Friday, 5 April 2024

Quay text: "On the Waterfront"


Even without the 70th anniversary of the film and the centenary of its star, there would be reasons enough to revisit 1954's On the Waterfront. A major, socially engaged Hollywood work of its moment, it remains an Best Picture winner most would agree deserved its glory, an example of post-War studio filmmaking that internalised at least one of the lessons of European neo-realism in seeking out and shooting on actual locations, and a foundational text in the cult of Marlon Brando. In 2024, Waterfront also seems to enter into semi-enlightening conversation with the current chattering-class concern of so-called cancel culture. Brando begins the film in a cinematically familiar position outside a window, establishing his fallen boxing hero Terry Malloy as both an outsider and a man of the streets, even as the character lures a man to his death with the aid of a pigeon - an act Malloy spends the rest of the movie regretting. In this, Waterfront is inextricably linked to the biography of its conflicted director Elia Kazan; it's one of those films where it may be tougher than most to separate the art from the artist. The slight fudge the movie arrives at
 is to indicate it was the corruption inherent in society that made Terry Malloy do what he did: that in a world ruled by mob bosses and corrupt union leaders, there is only so much a priest like Karl Malden or the love of a good Eva Marie Saint can do for a guy, and only so much a guy can do without getting tainted or selling someone else down the river. Feel free to agree or disagree, or to dismiss that as self-justifying hooey - the film has provoked lively debate for seven decades now, and Kazan remained a controversial figure at least as late as 1999, when his honorary Oscar split the Academy crowd.

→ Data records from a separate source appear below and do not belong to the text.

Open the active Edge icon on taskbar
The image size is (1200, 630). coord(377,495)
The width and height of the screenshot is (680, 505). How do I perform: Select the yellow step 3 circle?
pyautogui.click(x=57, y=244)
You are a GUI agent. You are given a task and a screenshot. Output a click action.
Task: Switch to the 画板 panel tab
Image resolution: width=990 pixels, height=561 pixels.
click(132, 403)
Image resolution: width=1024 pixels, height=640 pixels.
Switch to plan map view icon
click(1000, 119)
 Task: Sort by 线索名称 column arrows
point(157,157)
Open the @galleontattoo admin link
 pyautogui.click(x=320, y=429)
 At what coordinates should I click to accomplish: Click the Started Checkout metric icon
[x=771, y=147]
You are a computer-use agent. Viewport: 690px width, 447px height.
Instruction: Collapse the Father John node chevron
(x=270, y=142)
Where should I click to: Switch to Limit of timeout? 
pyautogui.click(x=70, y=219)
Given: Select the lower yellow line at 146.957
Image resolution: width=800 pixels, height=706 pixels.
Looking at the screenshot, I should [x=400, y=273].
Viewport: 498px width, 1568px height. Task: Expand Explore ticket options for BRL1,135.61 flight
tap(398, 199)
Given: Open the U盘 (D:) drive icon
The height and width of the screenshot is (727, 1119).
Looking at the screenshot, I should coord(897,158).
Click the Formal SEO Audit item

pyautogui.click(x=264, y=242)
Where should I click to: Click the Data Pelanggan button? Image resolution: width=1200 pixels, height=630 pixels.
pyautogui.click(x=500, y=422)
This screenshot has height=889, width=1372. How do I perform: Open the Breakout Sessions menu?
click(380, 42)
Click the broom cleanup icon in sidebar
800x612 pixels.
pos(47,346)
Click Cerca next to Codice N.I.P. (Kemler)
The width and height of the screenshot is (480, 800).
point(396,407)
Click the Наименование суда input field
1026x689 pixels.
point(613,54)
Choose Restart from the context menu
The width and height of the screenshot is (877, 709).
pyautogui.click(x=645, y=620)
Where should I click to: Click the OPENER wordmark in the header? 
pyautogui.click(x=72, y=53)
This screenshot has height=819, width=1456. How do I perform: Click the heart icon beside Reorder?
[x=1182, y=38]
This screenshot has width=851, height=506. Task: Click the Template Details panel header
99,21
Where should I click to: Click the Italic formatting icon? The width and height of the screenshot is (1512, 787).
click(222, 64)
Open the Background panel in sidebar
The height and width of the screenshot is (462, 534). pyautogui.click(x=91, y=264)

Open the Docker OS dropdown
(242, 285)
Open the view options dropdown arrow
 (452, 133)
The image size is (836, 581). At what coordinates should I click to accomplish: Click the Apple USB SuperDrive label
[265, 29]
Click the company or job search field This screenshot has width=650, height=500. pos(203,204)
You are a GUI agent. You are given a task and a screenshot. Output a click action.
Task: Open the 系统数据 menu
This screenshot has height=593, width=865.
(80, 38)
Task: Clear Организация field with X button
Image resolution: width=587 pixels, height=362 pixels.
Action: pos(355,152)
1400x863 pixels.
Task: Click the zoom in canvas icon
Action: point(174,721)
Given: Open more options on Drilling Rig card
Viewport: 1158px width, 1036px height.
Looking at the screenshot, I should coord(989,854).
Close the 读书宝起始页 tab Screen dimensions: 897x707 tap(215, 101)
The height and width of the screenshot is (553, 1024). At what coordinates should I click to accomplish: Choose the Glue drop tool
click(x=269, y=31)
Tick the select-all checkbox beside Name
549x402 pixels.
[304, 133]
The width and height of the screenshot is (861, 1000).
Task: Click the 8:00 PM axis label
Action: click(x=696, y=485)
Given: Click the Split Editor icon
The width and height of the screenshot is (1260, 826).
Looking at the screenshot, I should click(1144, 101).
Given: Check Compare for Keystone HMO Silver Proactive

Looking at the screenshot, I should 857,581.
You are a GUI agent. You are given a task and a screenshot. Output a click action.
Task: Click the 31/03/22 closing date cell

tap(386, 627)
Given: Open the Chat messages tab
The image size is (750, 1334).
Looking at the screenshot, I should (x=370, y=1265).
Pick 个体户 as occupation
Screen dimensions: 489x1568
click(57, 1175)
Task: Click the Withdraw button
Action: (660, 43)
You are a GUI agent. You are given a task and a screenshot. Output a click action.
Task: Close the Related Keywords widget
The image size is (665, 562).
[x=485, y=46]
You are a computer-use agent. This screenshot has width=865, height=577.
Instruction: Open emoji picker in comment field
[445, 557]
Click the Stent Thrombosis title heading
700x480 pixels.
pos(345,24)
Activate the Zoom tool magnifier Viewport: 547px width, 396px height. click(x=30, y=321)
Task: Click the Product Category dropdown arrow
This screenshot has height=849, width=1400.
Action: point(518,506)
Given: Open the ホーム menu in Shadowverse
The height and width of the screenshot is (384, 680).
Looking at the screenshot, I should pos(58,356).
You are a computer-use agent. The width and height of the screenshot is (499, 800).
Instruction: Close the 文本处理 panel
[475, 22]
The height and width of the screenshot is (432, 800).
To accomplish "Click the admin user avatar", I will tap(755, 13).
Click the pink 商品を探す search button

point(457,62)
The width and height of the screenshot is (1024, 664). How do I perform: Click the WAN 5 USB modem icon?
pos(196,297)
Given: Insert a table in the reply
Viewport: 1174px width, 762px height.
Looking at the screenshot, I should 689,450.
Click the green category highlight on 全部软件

What's unarguable is that this is a great piece of writing by Budd Schulberg, practically a Casablanca of the New Jersey docks: a hero yanked from morose self-isolation, surrounded by salty pockets of life, deeper and wetter than they were in North Africa, the conviviality replaced by deadly self-interest. (The real cancellation, Schulberg reminds us, is being snuffed out.) Malden's Father Pete is easily the most compelling movie priest of the whole 1950s, surpassing both Monty Clift in I Confess and Claude Laydu in the Bresson film; one mitigating factor against hooey is that there is more life around Terry Malloy than there is left in Terry Malloy himself. Kazan builds a world without seeming to lift a finger, in large part because Schulberg did the heavier lifting at the typewriter - but it was the director who hauled this story off the backlots and out onto the streets, the most rewarding choice of all here. You hear the traffic passing whenever Leonard Bernstein's strenuous score recedes; we only ever seem three feet away from the nearest rat (or stool pigeon). A little of its grubbiness found its way into the New Hollywood of the 1970s - Sidney Lumet was surely among the movie's keenest students - but by then the movies had all but turned their back on Kazan; instead, the film seems to have been a bigger influence on turn-of-the-millennium television. (The pigeons came home to roost on NYPD Blue; the idea of docks as a permeable membrane, vulnerable to rot, was taken up by cable TV's The Wire.) As for Brando, his most radical contributions to the art of screen acting - the mumbling, the constant gum-chewing, the avoidance of eye contact - continues to strike me as mannerism; what must at the time have been thrilling to watch now looks like trouble up ahead. (Crucially, he never appears as credibly tough as this script intends Terry Malloy to be; set him against, say, the heavy operating the bar he storms into come the final reel, and he really is just an actor throwing poses, the first stevedore to have discovered contouring.) Yet there was a reason every hack impressionist for the next forty years had a Terry Malloy up their sleeve: at some point, the movies had lines that stuck with us, because of the vast depths of feeling the actors found hiding behind their words.

On the Waterfront returns to selected cinemas from today.